The Islamic extremist who tried to murder a French soldier in public has confessed to the crime, prosecutors say.

Traces of DNA on an orange juice bottle and a surveillance video of a man praying in a mall led to the arrest of the suspect in the attack on the soldier who was patrolling a crowded area just outside Paris.

It came days after Drummer Lee Rigby was killed in London, raising fears of potential copycat strikes. France has also been on heightened security alert since its military intervention in January in the African nation of Mali to oust Islamic radicals.

The suspect was captured on camera offering a Muslim prayer in a corner of a busy shopping mall 10 minutes before he went after the soldier Saturday at the La Defense financial and shopping district, French prosecutor Francois Molins said.

The 22-year-old Frenchman identified only by his first name Alexandre, bought the juice and the pocketknife used in the attack an hour beforehand, Mr Molins said. "The intent to kill is obvious. The suspect doesn't hesitate to stab several times with impressive determination," he said.

The French soldier is recovering from his injuries and has been released from the hospital.

"The suspect implicitly confessed when he told police 'I know why you're here,'" Mr Molins said. "The nature of the attack, the fact that it happened three days after the London attack and a prayer that was carried shortly before the attack make us believe that he acted in the name of his religious ideology and that his wish was to attack someone representing the state. "

The suspect, who was unemployed and homeless, was identified through DNA he had left on a plastic juice bottle.
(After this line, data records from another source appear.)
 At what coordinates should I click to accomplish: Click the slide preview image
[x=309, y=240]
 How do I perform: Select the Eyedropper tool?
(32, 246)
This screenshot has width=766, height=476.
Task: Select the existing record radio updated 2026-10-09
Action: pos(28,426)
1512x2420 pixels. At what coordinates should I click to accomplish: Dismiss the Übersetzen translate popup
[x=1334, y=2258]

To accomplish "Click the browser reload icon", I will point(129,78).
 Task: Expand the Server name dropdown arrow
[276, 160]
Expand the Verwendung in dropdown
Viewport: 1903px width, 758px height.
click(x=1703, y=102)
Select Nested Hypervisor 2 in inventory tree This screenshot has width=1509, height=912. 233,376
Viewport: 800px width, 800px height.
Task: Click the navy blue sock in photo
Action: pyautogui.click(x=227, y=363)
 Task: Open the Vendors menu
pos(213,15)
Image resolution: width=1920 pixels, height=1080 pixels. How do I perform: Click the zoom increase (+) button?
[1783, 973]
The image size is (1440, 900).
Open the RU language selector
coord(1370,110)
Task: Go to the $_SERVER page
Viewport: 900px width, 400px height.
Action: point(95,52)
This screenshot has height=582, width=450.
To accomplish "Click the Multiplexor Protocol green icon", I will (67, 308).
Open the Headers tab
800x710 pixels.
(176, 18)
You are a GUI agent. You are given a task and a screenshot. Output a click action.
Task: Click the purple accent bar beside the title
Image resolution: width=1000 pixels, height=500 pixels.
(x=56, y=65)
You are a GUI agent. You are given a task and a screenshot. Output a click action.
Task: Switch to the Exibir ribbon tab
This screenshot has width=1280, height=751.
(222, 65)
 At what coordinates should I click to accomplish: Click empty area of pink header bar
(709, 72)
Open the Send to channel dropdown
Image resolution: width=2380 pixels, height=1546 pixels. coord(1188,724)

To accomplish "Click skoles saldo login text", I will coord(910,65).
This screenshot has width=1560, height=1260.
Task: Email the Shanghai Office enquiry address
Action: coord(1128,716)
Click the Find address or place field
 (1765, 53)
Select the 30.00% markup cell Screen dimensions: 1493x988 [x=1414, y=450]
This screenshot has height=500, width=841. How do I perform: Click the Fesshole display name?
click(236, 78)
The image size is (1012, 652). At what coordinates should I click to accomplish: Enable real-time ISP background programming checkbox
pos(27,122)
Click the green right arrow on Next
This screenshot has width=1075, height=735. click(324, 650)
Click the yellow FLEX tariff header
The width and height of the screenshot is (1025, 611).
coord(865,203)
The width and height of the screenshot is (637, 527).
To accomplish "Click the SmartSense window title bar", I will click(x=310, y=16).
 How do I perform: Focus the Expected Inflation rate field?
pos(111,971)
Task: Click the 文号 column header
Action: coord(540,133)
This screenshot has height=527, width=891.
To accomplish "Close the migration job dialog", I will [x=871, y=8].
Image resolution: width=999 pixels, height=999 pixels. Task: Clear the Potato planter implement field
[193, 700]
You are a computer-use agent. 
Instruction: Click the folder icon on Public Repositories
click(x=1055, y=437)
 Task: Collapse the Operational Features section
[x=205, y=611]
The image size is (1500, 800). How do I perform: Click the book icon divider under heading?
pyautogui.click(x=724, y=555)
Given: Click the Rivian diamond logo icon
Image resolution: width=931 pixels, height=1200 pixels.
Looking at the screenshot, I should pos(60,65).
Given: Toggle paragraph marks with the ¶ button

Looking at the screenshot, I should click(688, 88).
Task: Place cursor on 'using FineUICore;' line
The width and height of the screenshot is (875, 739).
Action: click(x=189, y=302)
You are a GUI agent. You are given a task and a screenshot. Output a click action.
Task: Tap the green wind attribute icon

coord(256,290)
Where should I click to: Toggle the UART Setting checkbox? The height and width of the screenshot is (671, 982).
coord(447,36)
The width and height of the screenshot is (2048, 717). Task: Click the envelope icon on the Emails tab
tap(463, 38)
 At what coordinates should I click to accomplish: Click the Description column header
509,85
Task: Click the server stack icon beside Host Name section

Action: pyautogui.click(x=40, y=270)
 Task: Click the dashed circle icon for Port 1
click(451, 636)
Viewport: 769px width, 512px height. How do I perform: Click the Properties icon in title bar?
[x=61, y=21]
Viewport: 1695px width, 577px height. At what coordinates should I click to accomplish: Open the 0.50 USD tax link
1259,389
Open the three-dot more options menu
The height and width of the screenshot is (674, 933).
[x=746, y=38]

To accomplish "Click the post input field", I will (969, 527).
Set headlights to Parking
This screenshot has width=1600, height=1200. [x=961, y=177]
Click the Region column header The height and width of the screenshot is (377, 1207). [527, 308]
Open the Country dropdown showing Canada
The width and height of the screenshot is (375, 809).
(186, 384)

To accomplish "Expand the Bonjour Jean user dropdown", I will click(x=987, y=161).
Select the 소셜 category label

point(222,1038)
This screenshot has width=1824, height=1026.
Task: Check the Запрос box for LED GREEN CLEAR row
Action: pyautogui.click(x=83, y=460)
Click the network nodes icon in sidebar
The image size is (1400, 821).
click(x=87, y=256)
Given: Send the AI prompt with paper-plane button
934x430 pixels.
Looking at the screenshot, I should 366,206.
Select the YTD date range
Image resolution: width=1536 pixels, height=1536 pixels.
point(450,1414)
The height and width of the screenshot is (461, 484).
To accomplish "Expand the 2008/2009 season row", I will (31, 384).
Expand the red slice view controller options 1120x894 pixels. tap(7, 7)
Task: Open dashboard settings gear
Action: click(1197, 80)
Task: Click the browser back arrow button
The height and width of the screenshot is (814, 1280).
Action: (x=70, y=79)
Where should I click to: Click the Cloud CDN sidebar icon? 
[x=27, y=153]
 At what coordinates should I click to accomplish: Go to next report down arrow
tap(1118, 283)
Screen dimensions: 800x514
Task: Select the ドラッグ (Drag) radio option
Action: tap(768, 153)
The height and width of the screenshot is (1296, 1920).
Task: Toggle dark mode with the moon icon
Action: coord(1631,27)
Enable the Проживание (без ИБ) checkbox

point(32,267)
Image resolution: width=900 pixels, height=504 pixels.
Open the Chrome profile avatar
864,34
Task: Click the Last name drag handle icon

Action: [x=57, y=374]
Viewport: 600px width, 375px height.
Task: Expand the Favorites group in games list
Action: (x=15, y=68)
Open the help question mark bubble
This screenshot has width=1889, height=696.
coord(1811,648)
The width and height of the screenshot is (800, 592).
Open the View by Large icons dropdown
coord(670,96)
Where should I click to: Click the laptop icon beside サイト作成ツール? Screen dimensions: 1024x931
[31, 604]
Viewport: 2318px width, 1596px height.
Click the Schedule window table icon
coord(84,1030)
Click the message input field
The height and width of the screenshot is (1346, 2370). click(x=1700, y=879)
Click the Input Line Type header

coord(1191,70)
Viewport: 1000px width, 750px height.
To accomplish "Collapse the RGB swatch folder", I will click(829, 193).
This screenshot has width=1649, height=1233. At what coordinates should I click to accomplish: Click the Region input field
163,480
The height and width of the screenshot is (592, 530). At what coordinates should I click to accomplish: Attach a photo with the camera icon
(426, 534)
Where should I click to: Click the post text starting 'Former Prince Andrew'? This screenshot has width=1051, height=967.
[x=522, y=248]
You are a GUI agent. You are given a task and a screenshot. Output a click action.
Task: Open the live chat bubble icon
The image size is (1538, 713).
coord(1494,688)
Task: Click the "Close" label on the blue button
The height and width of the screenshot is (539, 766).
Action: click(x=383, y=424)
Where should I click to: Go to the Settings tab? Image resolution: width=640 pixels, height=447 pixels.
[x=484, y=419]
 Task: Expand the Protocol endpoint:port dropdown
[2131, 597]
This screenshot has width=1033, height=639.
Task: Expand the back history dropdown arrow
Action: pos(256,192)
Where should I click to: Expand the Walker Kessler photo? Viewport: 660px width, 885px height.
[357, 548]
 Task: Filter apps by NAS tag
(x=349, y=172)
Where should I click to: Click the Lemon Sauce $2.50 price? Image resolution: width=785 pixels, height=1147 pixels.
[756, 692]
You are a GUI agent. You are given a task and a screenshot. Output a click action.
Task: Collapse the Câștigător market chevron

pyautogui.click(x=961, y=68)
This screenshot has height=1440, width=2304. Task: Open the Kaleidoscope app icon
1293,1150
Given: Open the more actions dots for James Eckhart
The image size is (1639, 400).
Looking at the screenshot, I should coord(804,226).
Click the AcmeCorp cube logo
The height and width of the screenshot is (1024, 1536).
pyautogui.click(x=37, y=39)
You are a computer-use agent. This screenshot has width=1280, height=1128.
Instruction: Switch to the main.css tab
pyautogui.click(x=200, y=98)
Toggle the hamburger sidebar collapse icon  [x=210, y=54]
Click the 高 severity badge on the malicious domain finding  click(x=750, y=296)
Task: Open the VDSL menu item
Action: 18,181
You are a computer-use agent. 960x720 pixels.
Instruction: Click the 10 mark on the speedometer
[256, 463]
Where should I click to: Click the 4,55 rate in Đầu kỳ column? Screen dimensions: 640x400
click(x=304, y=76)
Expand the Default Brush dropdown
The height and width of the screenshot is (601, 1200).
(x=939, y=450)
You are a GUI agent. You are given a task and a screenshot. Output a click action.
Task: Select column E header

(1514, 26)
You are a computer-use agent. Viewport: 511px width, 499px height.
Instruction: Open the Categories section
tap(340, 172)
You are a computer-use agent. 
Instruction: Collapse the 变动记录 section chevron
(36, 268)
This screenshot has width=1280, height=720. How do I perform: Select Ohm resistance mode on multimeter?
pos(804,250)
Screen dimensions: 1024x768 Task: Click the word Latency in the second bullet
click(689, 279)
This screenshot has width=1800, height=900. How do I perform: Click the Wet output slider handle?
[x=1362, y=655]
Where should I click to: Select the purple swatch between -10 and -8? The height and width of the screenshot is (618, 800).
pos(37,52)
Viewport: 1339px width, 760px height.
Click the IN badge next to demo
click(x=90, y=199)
Mr Molins said the man came under scrutiny after a street prayer in 2007 and authorities had his DNA profile on record after a series of petty crimes as a minor. He converted to radical Islam around age 18.

Under French anti-terrorism law, he can be held for 96 hours without charge.

French security forces have been on heightened alert since the military intervened in the African nation of Mali in January to regain territory seized by Islamic radicals. Yet even before the French military action in Mali, French soldiers were considered possible targets at home by local radicals.

Last year, three French paratroopers were killed by a man police described as a French-born Islamic extremist. Mohamed Merah went on to attack a Jewish school in southern France, killing a rabbi and three Jewish children in March 2012 before being killed later that month in a gunbattle with police.